Each function is passed any values emitted by the previous function (none for
the first function), followed by the callback to invoke upon completion. This
callback must be invoked exactly once, regardless of success or failure. As
conventional in Node, the first argument to the callback indicates an error (if
non-null). Subsequent arguments are passed to the next function in the "funcs"
chain.
If any function fails (i.e., calls its callback with an Error), then the
remaining functions are not invoked and "callback" is invoked with the error.

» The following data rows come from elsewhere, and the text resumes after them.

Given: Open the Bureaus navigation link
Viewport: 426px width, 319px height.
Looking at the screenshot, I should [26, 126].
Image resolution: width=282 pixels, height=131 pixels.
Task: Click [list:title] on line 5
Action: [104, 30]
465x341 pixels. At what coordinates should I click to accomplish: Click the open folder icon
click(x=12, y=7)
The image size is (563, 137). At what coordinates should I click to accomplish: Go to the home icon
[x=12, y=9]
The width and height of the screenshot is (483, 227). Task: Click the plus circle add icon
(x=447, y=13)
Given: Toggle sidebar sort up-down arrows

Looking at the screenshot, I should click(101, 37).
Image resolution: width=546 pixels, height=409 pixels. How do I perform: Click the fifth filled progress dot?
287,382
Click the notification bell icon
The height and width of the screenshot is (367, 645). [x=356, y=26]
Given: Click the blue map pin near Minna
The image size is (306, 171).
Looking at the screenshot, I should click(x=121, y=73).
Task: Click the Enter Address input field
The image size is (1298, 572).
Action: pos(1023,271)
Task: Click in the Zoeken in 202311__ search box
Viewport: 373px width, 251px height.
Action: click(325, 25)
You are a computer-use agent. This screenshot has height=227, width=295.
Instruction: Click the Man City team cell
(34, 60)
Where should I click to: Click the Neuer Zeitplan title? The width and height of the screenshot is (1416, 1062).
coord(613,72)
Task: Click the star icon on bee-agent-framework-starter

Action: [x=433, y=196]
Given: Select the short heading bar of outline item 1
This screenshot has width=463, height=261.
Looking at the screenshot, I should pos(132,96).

The only difference between waterfall() and pipeline() are the arguments passed
to each function in the chain. pipeline() always passes the same argument
followed by the callback, while waterfall() passes whatever values were emitted
by the previous function followed by the callback.
Here's an example:
mod_vasync.waterfall([
function func1(callback) {
setImmediate(function () {
callback(null, 37);
});
},
function func2(extra, callback) {
console.log('func2 got "%s" from func1', extra);
callback();
}
], function () {
console.log('done');
});
This prints:
func2 got "37" from func1
better stop early
barrier: coordinate multiple concurrent operations
Synopsis: barrier([args])
Returns a new barrier object. Like parallel
, barriers are useful for
coordinating several concurrent operations, but instead of specifying a list of
functions to invoke, you just say how many (and optionally which ones) are
outstanding, and this object emits 'drain'
when they've all completed. This
is syntactically lighter-weight, and more flexible.
Example: printing sizes of files in a directory
var mod_fs = require('fs');
var mod_path = require('path');
var mod_vasync = require('../lib/vasync');
var barrier = mod_vasync.barrier();
barrier.on('drain', function () {
console.log('all files checked');
});
barrier.start('readdir');
mod_fs.readdir(__dirname, function (err, files) {
barrier.done('readdir');
if (err)
throw (err);
files.forEach(function (file) {
barrier.start('stat ' + file);
var path = mod_path.join(__dirname, file);
mod_fs.stat(path, function (err2, stat) {
barrier.done('stat ' + file);
console.log('%s: %d bytes', file, stat['size']);
});
});
});
This emits:
barrier-readdir.js: 602 bytes
foreach-parallel.js: 358 bytes
barrier-basic.js: 552 bytes
nofail.js: 384 bytes
pipeline.js: 490 bytes
parallel.js: 481 bytes
queue-serializer.js: 441 bytes
queue-stat.js: 529 bytes
all files checked
queue/queuev: fixed-size worker queue
Synopsis: queue(worker, concurrency)
Synopsis: queuev(args)
This function returns an object that allows up to a fixed number of tasks to be
dispatched at any given time. The interface is compatible with that provided
by the "async" Node library, except that the returned object's fields represent
a public interface you can use to introspect what's going on.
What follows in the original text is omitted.